This appendix provides additional information about the following attributes of the reconciliation scheduled task:
DeleteRecon
This attribute is used to enable the Delete Reconciliation feature. The value can be yes
or no.
If you enable Delete reconciliation, then you must ensure that the Server
attribute points to the Microsoft Active Directory root context where information about deleted users is stored.
Because Microsoft Active Directory does not keep track of deleted users, this mechanism (of moving deleted users to a specific OU) must be implemented by the directory administrator. In addition, in the case of trusted source reconciliation, the users that are reconciled using the Delete Reconciliation function are marked as deleted by Oracle Identity Manager. In the case of nontrusted source reconciliation, the Microsoft Active Directory resource object is revoked for such users.
You must specify a value for this attribute.
FieldLookupCode
This attribute provides the name of the lookup definition that holds mappings between Microsoft Active Directory fields and virtual fields in Oracle Identity Manager.
This attribute is used when there are multiple external systems that are being reconciled against a single Oracle Identity Manager resource object. In such a situation, it is not possible to use the existing reconciliation scheduled task. Therefore, you must specify the mappings between Microsoft Active Directory fields and virtual Oracle Identity Manager fields. These virtual fields are then mapped to the actual fields on the process form.
This is illustrated by the following example:
Suppose there are two systems, S1 and S2, that are being reconciled against a resource object called ADObject.

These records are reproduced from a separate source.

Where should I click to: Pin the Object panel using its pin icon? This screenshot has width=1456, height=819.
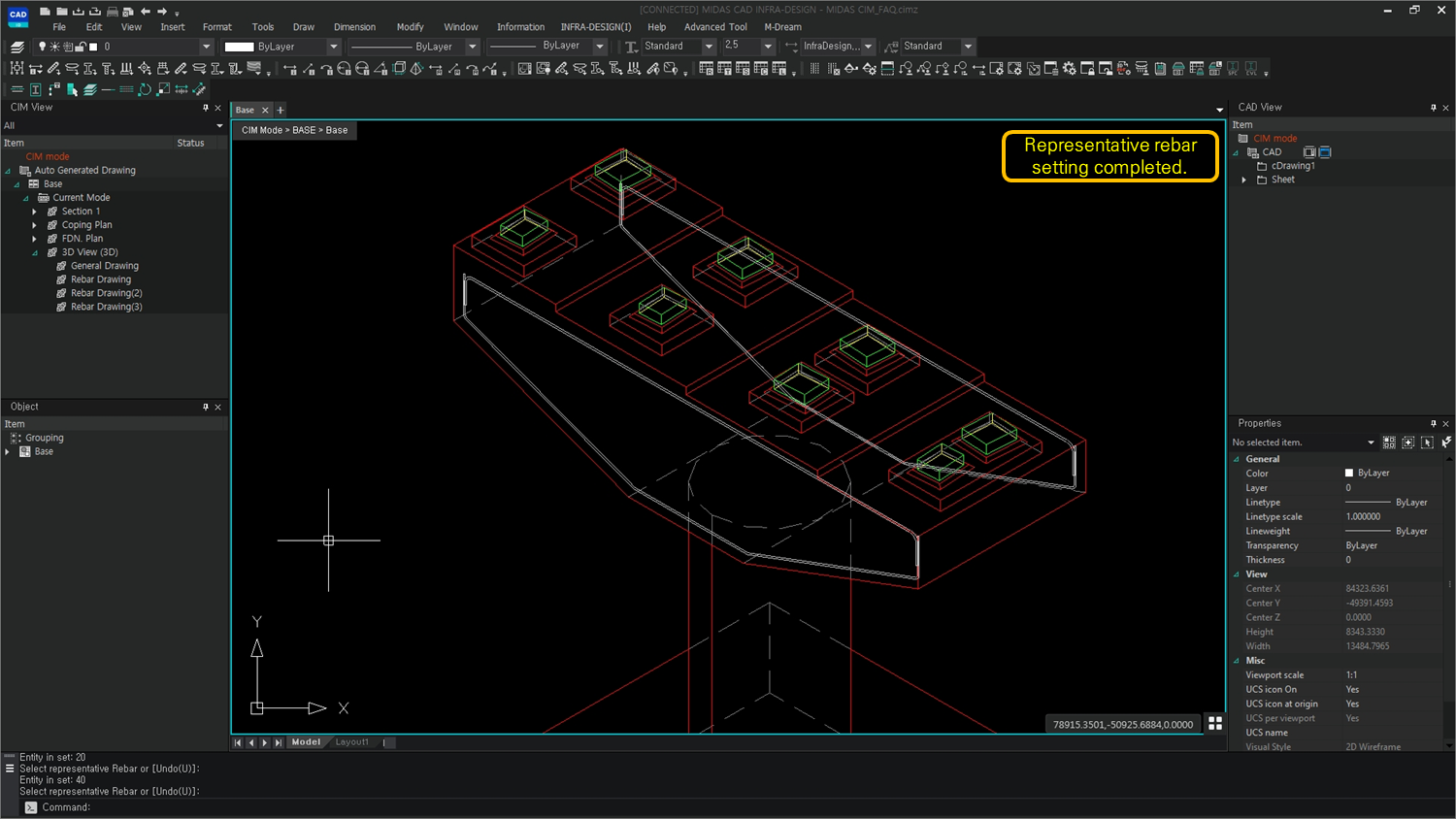(207, 407)
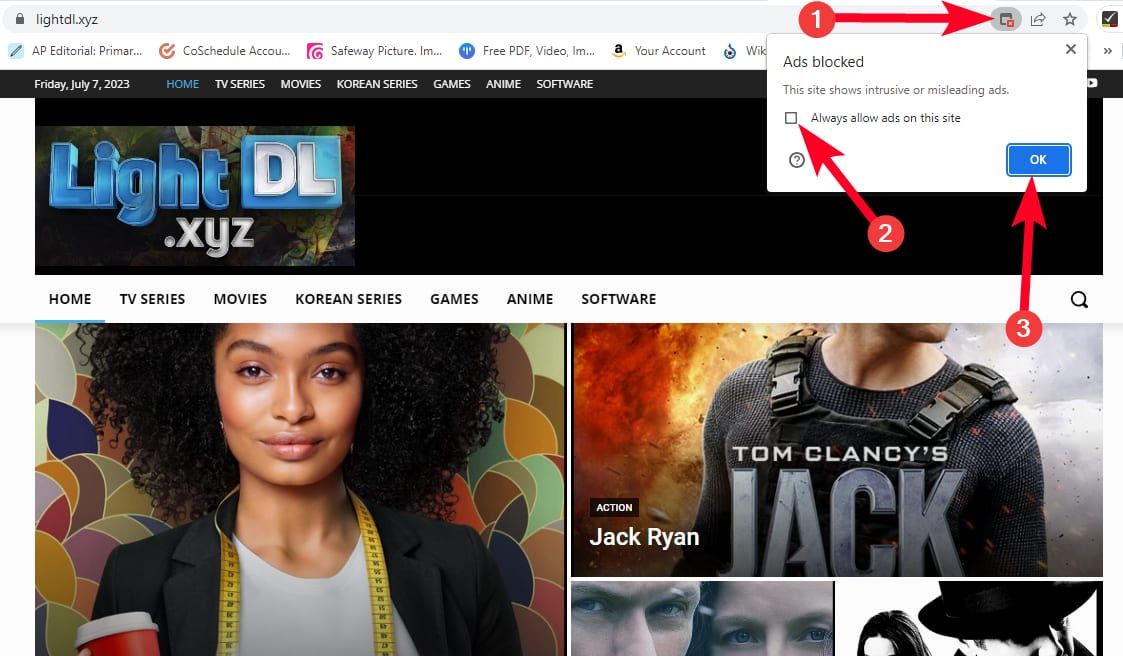Click the ads blocked icon in the address bar
This screenshot has height=656, width=1123.
pyautogui.click(x=1005, y=18)
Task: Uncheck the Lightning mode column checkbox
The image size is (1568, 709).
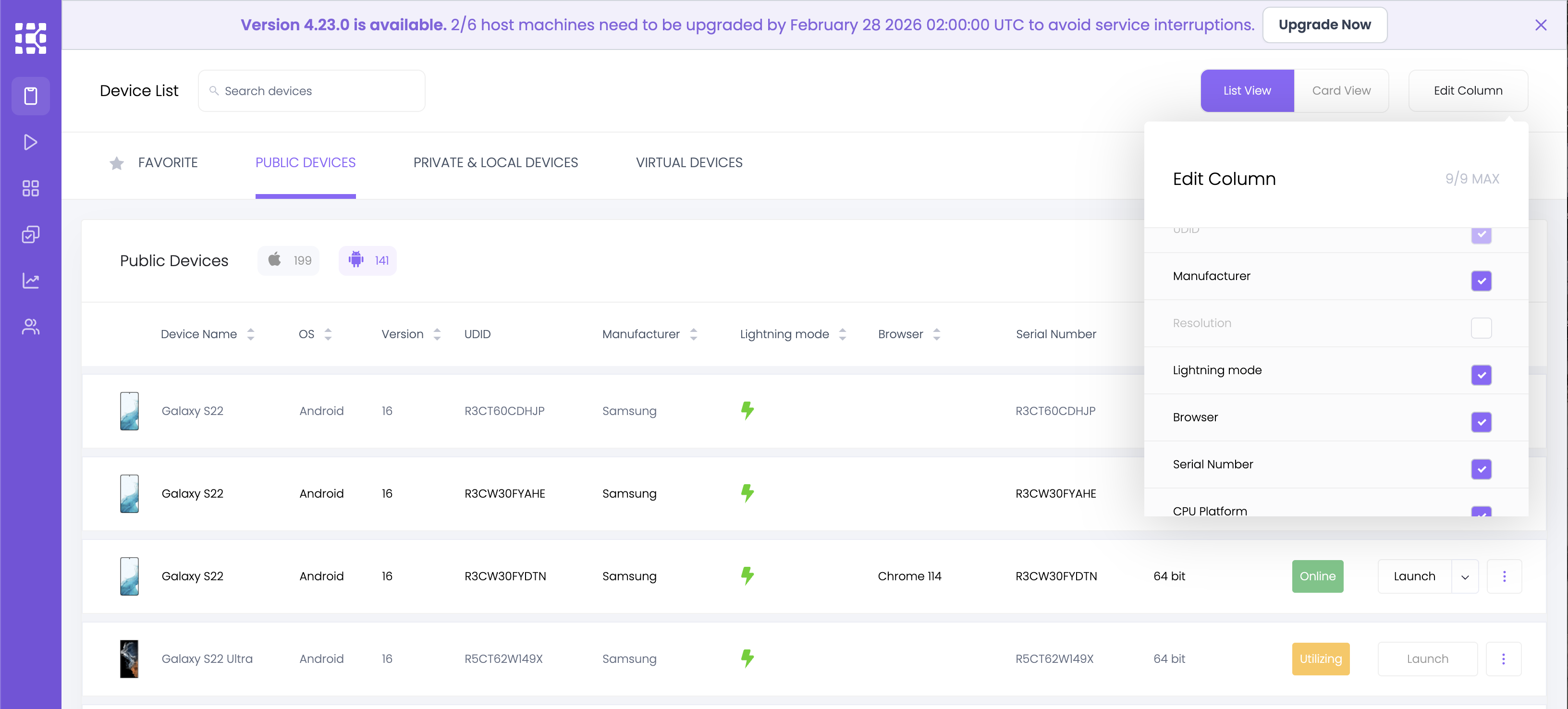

In addition, the reconciliation parameters are p1, p2, and p3 for S1 and q1, q2, and q3 for S2. Because they are being reconciled against the same resource object, Oracle Identity Manager does not allow multiple mappings of the same field. For instance, if p1 and q1 both correspond to the user ID, then both of them cannot be mapped at the same time. To avoid this, you can use virtual mappings, in which case, p1, p2, p3, q1, q2, and q3 are mapped to the same virtual Oracle Identity Manager attributes. These attributes in turn are mapped on the resource object and provisioning process. Therefore, if the virtual Oracle Identity Manager attributes are x1, x2, and x3, then the mapping in the field maps is as follows:
MaintainHierarchy
This attribute is used to specify whether or not organization hierarchy must be maintained in Microsoft Active Directory. The value can be yes
or no.
If this attribute is set to yes,
then the reconciliation scheduled task first creates an organization hierarchy similar to the organization hierarchy for Microsoft Active Directory in Oracle Identity Manager. It then performs reconciliation of users into the appropriate organization. The value of the XellerateOrg
attribute is ignored.
While using this option, you must ensure that duplicate organization names are not created. This is because Oracle Identity Manager does not allow duplicate organization names, even in separate organization trees.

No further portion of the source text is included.